- **Your instructions**:
Work out how many lines in the entries contain the string "will", and give nothing but that number.

- **Input**:
------------------------

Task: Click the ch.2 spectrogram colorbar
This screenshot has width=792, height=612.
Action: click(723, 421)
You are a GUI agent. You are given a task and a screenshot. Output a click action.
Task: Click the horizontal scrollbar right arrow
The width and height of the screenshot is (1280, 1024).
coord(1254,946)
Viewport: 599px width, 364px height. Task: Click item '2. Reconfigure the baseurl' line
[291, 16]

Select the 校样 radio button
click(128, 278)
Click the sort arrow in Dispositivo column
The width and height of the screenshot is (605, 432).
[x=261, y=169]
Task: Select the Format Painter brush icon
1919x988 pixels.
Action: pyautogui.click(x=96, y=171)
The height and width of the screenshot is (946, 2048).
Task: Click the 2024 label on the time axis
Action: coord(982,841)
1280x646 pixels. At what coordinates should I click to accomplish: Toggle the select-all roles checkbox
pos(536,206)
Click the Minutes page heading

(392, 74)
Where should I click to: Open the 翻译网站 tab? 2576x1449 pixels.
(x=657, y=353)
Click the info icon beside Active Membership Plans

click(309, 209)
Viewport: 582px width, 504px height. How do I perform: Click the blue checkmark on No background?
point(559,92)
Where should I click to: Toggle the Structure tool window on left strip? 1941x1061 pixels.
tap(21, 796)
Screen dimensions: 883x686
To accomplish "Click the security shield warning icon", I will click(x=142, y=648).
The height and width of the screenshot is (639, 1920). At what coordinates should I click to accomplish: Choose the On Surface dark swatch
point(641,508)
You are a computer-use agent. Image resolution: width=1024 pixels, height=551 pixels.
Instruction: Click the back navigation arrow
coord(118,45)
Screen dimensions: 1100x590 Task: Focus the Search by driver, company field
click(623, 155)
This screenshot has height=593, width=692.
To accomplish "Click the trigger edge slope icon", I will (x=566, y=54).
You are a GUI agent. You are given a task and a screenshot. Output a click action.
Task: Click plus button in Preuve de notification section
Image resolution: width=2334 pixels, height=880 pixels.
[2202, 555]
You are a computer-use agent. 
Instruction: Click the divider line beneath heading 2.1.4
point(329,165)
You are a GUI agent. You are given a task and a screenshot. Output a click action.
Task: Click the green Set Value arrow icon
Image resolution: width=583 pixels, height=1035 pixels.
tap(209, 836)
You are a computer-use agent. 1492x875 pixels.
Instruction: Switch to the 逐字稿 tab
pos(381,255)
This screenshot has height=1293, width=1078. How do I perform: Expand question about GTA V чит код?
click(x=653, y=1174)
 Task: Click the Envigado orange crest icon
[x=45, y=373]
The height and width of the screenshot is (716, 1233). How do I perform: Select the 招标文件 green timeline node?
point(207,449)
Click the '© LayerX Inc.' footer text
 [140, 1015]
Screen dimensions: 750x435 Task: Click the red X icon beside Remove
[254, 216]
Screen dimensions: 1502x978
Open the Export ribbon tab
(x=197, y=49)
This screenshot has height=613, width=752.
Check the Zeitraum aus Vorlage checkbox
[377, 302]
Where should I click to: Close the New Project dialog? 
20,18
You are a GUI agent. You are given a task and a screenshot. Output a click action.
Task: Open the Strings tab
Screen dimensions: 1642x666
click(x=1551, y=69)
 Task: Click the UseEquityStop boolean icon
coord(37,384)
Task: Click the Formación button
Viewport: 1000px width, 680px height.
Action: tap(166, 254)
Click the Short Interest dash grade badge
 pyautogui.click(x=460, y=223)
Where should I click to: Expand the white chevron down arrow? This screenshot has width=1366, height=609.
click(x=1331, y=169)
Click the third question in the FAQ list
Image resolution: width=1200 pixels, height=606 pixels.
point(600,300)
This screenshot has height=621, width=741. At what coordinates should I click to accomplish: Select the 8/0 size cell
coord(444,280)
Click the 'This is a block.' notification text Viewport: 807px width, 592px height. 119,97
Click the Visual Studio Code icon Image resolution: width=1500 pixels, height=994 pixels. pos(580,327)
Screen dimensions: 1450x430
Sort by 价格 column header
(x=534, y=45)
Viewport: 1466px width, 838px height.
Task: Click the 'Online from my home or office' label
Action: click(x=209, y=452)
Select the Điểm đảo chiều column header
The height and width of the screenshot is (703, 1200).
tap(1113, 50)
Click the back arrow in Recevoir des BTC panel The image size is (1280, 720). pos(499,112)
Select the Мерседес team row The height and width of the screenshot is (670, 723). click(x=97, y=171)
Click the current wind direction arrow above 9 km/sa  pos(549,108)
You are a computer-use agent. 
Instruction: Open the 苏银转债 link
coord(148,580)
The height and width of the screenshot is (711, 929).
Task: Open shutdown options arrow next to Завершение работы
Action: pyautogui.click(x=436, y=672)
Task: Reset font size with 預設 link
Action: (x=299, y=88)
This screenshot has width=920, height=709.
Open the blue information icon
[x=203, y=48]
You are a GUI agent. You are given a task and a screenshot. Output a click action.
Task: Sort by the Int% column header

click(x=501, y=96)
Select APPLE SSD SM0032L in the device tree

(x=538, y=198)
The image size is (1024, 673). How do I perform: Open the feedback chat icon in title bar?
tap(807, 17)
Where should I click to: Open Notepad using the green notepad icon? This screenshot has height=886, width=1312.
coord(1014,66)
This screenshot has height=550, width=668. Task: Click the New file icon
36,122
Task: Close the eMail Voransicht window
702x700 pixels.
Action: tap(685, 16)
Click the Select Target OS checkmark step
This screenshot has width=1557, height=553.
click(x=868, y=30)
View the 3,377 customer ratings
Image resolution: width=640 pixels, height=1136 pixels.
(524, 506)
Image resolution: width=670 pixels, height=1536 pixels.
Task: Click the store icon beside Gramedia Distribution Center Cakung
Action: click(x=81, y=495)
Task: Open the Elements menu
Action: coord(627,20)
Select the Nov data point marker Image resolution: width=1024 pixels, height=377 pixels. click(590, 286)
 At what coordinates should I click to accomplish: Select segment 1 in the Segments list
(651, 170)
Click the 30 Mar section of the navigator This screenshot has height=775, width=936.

------------------------

- **Result of the exercise**:
2